Johnson & Johnson, facing as many as 13,000 lawsuits that link asbestos in the company’s talc products to the development of cancer, suddenly settled three of those cases on March 27.
The company has a mixed record in defending itself in the talc cases – it has been found liable in some completed cases while others were decided in the company’s favor. One expert called the decision to reach settlements unusual.
Suits allege talc contributed to mesothelioma
The three cases in Oklahoma, New York and California state courts alleged Johnson & Johnson’s talc-based products contained asbestos, which after years of use led the plaintiffs to contract mesothelioma. Johnson & Johnson denies the claims and maintains its products are safe.
Juries in some cases have found in favor of Johnson & Johnson, including in a trial in New Jersey that reached a verdict on the same day the settlements were announced.

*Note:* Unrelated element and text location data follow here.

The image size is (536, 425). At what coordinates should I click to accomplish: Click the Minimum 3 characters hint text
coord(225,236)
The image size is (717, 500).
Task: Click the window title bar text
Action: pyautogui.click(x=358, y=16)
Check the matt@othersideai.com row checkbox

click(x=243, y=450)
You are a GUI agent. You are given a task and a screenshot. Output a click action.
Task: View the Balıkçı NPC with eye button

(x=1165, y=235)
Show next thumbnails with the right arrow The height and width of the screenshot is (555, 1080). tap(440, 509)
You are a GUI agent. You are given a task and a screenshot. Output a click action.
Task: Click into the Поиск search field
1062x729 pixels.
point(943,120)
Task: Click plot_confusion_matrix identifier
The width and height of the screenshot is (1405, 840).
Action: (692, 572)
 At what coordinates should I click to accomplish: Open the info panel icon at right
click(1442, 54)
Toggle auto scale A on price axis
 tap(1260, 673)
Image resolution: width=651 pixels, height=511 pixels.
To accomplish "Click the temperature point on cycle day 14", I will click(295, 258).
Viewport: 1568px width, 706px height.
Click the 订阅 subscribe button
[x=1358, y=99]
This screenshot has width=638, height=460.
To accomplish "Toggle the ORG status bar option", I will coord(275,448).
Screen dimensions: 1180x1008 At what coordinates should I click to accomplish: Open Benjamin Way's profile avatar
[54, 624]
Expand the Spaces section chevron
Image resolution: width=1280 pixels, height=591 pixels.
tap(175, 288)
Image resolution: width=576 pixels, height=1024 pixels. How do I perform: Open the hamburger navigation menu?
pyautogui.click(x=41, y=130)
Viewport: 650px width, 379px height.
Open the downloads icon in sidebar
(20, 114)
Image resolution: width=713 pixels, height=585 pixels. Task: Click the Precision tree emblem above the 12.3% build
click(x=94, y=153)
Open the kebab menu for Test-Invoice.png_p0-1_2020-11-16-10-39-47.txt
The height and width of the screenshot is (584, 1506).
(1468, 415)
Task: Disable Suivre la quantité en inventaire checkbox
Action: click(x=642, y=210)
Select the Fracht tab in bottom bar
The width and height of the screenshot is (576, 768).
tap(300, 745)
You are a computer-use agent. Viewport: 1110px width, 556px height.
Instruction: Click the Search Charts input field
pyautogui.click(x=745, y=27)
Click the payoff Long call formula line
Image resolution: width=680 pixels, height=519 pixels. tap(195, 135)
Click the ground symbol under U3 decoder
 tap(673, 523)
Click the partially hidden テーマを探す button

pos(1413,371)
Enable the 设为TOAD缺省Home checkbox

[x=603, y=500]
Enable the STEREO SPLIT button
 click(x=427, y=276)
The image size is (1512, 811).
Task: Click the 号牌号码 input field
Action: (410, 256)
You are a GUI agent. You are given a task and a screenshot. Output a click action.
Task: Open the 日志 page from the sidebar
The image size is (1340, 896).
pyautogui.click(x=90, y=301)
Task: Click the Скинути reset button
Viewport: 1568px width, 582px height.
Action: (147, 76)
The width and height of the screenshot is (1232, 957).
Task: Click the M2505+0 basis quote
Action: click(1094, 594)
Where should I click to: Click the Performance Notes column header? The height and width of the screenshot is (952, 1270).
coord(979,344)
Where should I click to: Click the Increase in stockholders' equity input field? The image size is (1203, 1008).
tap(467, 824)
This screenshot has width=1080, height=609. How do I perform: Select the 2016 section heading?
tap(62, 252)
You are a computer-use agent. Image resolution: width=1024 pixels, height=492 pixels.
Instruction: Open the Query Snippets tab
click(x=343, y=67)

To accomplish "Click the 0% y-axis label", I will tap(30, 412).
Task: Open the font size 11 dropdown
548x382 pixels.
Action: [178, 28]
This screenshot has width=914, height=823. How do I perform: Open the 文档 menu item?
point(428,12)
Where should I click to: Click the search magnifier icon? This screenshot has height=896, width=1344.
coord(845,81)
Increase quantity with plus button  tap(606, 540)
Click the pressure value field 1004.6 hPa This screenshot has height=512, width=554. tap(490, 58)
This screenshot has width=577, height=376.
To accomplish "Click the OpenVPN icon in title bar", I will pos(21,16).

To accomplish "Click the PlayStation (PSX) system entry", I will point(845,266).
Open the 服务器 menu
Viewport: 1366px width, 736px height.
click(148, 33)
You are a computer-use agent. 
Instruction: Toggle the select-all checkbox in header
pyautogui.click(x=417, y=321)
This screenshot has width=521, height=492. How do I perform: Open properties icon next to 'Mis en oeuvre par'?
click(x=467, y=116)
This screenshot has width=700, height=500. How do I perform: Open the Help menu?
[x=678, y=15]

Other juries have found in favor of the plaintiffs, including a California verdict in March that hit the company with $29 million in damages and a 2018 verdict in Missouri that led to a $4.69 billion decision for 22 women with ovarian cancer.
More than 25 trials on the issue are scheduled for this year.
Oklahoma trial went to jury
The announcement that a settlement had been reached came after a jury in Oklahoma City spent about three hours deliberating whether Johnson & Johnson was liable in the case of a woman who had developed peritoneal mesothelioma.
Simultaneously, the company announced it reached settlements in a trial that had started in Los Angeles and another trial slated to begin in April in New York.
One expert said Johnson & Johnson is not known for settling cases, so the new development could mean a shift in the company’s litigation strategy.
Johnson & Johnson denies any shift in strategy and stands by its claim that its products are safe.
After the Oklahoma City settlement was announced, one of the jurors said the panel was close to finding Johnson & Johnson liable for contributing to the plaintiff’s mesothelioma. She said she was convinced by internal company memos that alerted executives to the presence of asbestos in the talc products.
In contrast, the jury in New Jersey found that the company’s talc products did not contain asbestos and were not responsible for the plaintiff’s mesothelioma.